Oded Napchi:   We collect anonymous data. No cookies. We tend to work with different type of data beyond the standard age and gender that is easy to buy from third party sources such as Oracle. What we want to know is how long someone spent on the site and how they scroll through the site so you know where to place the ad. We look at super users who look at the ad and have a high engagement rate. We keep data on all of the sites.

Charlene Weisler: You don’t use cookies?

Oded Napchi: No. There are pros and cons with audience targeting. We have found that analyzing sites gave us more predictive information about users, better than using cookies. When you buy on cookies, it is often the household computer and often there are discrepancies between different providers of data. Anyone can be using it. But by entering a site, you can be more confident that it is the individual who is interested in that site content. We have had some surprises handling data in this way. An example – young Republican men in their 30s were especially interested in female mixed martial arts … and trucks. Both of those types of ads worked well on Republican sites.

Charlene Weisler:  What about fraud and viewability?

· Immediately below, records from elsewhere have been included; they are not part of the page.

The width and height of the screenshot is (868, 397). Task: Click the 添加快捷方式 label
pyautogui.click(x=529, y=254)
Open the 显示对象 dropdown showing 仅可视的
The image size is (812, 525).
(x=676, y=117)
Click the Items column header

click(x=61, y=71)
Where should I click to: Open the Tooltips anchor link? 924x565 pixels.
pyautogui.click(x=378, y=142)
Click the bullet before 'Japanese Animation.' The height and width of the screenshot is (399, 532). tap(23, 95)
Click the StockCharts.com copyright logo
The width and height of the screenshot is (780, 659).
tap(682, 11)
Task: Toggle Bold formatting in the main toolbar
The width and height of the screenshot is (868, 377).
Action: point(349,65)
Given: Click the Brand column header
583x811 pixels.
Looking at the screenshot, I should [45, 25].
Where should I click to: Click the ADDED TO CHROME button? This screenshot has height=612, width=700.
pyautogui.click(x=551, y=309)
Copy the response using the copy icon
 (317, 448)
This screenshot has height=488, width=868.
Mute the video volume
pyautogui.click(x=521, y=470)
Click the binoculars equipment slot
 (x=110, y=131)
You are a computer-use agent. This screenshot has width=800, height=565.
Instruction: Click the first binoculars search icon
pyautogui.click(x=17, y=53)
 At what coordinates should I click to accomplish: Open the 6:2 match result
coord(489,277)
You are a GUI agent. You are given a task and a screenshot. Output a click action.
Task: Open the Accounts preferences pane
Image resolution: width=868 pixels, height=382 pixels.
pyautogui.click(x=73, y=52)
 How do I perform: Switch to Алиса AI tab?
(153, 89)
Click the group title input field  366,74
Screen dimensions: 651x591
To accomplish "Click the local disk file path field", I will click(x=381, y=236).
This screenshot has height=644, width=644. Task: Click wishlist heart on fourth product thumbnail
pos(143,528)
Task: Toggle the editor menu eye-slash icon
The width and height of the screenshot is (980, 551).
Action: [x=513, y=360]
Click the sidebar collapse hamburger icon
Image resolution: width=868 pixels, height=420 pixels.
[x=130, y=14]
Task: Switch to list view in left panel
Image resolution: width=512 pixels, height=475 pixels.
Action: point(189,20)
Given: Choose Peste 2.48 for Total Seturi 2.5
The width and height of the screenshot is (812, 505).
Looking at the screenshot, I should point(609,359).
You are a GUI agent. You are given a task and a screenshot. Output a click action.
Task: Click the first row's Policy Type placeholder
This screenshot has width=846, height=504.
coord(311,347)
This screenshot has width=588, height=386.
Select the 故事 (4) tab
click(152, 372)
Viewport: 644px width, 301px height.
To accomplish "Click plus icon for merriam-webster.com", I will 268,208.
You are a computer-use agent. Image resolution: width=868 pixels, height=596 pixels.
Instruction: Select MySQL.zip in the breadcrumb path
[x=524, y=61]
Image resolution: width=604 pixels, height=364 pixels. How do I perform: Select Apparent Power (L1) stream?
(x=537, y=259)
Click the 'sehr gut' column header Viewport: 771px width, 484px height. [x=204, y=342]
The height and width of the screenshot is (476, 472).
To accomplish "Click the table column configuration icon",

Oded Napchi: Fraud is an easy problem to fix. There has been great advancement in the past three years on fraud. We work with several very good anti-fraud companies as well as our own proprietary technologies and best practices and as a result fraud is now less than 1%. Viewability is more challenging. But you can optimize against it.

There are two newer problems worth noting here though. The first is adware fraud where some creative has malware that hijacks sites. We developed technology to completely block this behavior. We have an exchange hotline to let others know about that creative. The second is that there are a huge amount of ads that do not play because of problems that could crash the browser or block the screen. This is not intentional. Sometimes it is a tech problem. Several industry researches claim that over 50% of sites have problems presenting ads.

Charlene Weisler: What do you think the impact of Smart TVs will have on your business?

Oded Napchi: I have been thinking about this for three years and am always wrong. First I thought that app stores would rule Smart TVs but now I think Smart TV will evolve more from larger video companies such as Youtube, Netflix and Amazon as the way forward

Charlene Weisler:  What do you think the media landscape will look like 5 years from now?

Oded Napchi:  It is logical to think that traditional major media companies will merge or partner with the new digital upstarts because these newer digital companies are not really content providers and some major companies do not have major online offshoots. Comcast may be the one major traditional media company that has made this move into digital most successfully - with its acquisitions of Freewheel, Visible World and most recently StickyAds. The others may have to play catch up.